## Supplied records
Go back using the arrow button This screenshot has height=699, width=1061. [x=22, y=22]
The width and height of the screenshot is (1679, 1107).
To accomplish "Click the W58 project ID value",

* * *

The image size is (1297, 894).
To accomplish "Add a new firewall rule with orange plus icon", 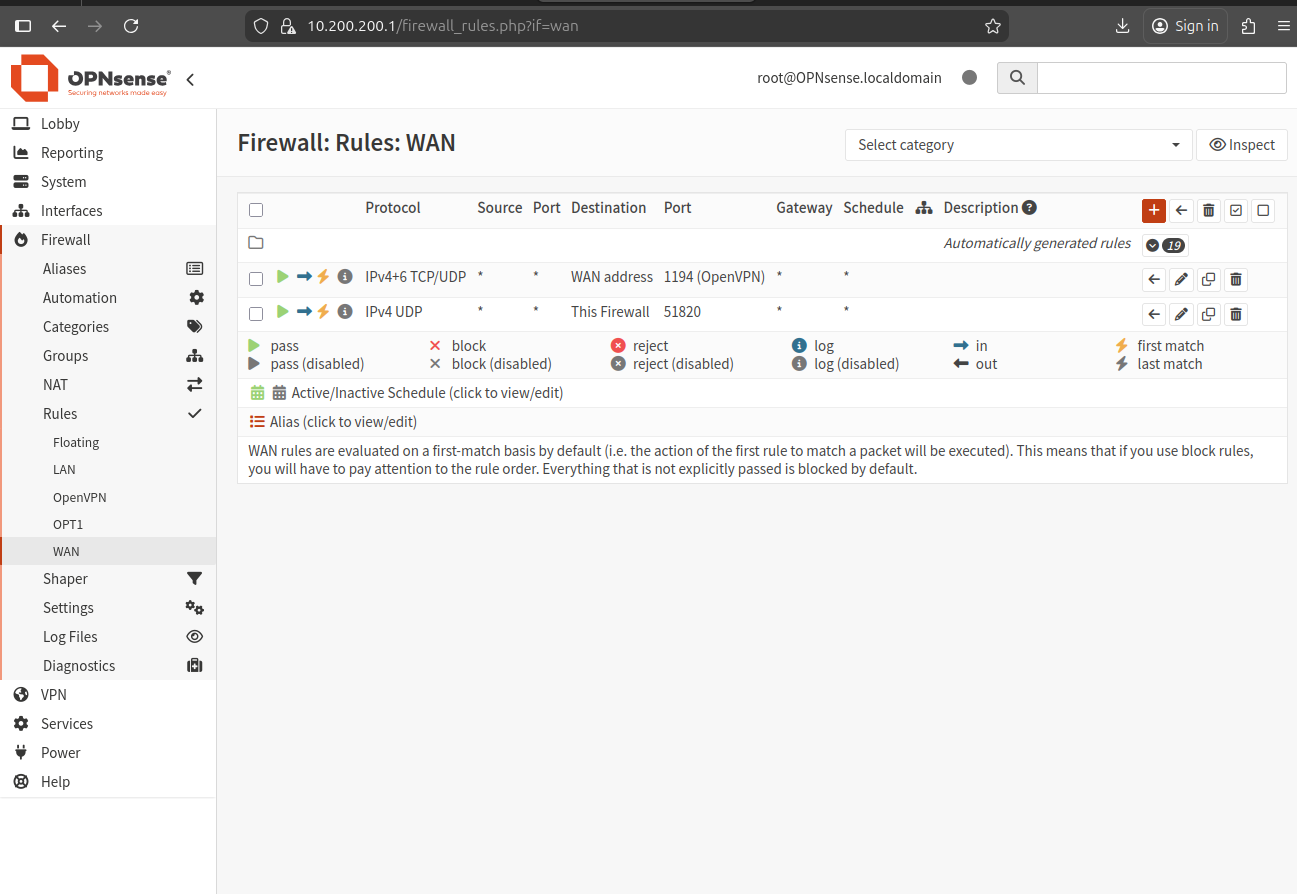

---

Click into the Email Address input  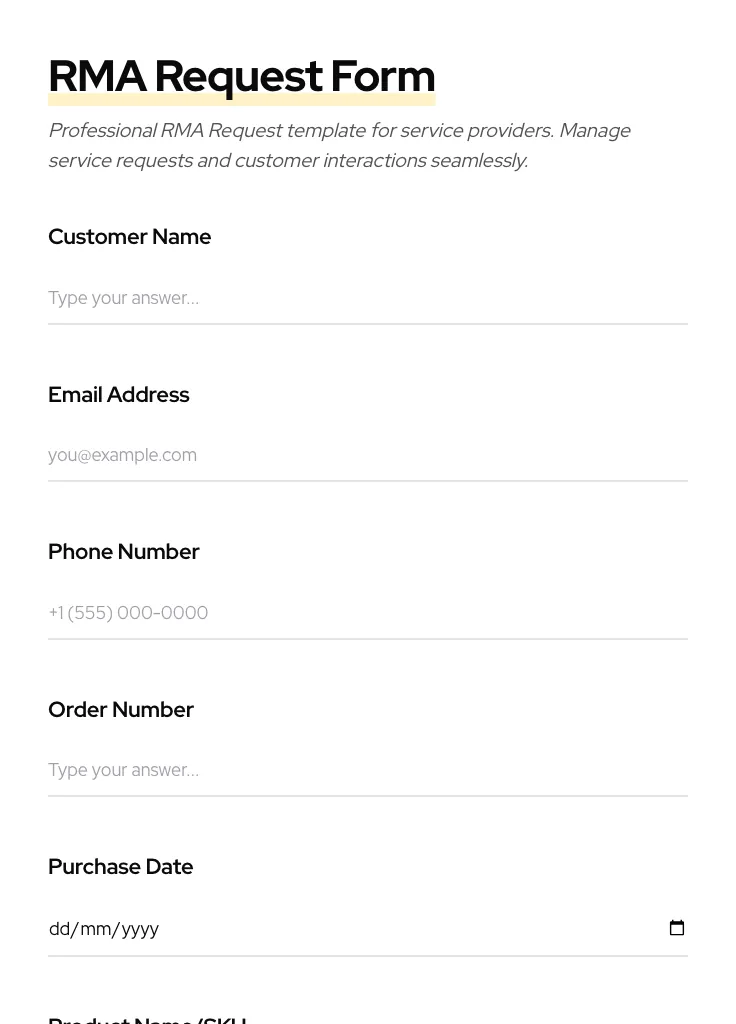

## Problem details
In the records above, the line with "The width and" marks the start and the line with "the W58 project" marks the end; copy that stretch exactly, both lines included, and nothing else.

## Result of the task
The width and height of the screenshot is (1679, 1107).
To accomplish "Click the W58 project ID value",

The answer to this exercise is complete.